The VM2 sandbox vulnerabilities could lead to Remote Code Execution, which can have severe impact to the confidentiality, integrity, and availability of the affected system. Attack complexity is low and no authentication is required to exploit these vulnerabilities.
The maintainer of the project announced on the 11th of July that the project is discontinued and no further patches will be made available to fix the vulnerabilities or any other future issue.
The advisories further disclose that proof-of-concept (PoC) code will be released on or after the 5th of September, which will make the exploitation of the weaknesses easier and more likely to occur.
The project got recently deprecated and short after two sandbox escape vulnerabilities were disclosed. The difference is in the way the sandbox is escaped.

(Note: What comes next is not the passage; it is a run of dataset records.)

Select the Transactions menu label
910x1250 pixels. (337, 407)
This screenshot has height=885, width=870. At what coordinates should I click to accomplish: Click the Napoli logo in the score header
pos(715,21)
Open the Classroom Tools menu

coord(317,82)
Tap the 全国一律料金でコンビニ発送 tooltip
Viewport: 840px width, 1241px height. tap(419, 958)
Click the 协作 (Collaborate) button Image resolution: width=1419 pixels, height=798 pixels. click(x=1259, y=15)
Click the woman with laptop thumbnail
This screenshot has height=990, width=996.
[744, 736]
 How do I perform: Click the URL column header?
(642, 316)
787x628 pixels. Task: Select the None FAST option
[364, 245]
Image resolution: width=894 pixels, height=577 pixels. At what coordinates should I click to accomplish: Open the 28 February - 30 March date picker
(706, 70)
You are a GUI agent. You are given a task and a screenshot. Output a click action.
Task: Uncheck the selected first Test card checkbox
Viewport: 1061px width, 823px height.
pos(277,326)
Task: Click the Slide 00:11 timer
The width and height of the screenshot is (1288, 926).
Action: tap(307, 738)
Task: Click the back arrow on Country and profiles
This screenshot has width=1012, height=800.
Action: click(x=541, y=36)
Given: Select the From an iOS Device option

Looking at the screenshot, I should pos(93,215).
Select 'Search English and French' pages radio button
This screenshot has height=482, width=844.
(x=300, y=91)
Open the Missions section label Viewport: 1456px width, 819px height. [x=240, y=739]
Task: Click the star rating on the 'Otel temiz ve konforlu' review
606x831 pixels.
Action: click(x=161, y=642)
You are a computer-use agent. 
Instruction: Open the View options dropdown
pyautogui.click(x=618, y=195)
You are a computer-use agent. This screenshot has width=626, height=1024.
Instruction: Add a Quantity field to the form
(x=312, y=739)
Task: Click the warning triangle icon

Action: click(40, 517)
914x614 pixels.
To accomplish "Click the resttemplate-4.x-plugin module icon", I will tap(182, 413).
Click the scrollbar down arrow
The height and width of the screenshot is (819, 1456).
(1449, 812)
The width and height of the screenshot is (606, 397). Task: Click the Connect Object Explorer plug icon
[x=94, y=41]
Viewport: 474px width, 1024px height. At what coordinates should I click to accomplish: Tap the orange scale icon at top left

CVE-2023-37466 is a critical sandbox escape vulnerability, where the "Promise" handler sanitization can be bypassed and can lead to Remote Code Execution, assuming the attacker has arbitrary code execution primitive inside the context of vm2 sandbox.
CVE-2023-37903 is a critical sandbox escape vulnerability, where the Node.js custom inspect function can be exploited and can lead to a Remote Code Execution, assuming the attacker has arbitrary code execution primitive inside the context of vm2 sandbox.
The Centre for Cybersecurity Belgium strongly recommends to stop using the discontinued VM2 project for production as soon as possible. The developer of the project suggests users to migrate their code to the "isolated-vm" project. This project has not been verified by the CCB. Users are advised to make an assessment on how they will substitute this project for their existing needs.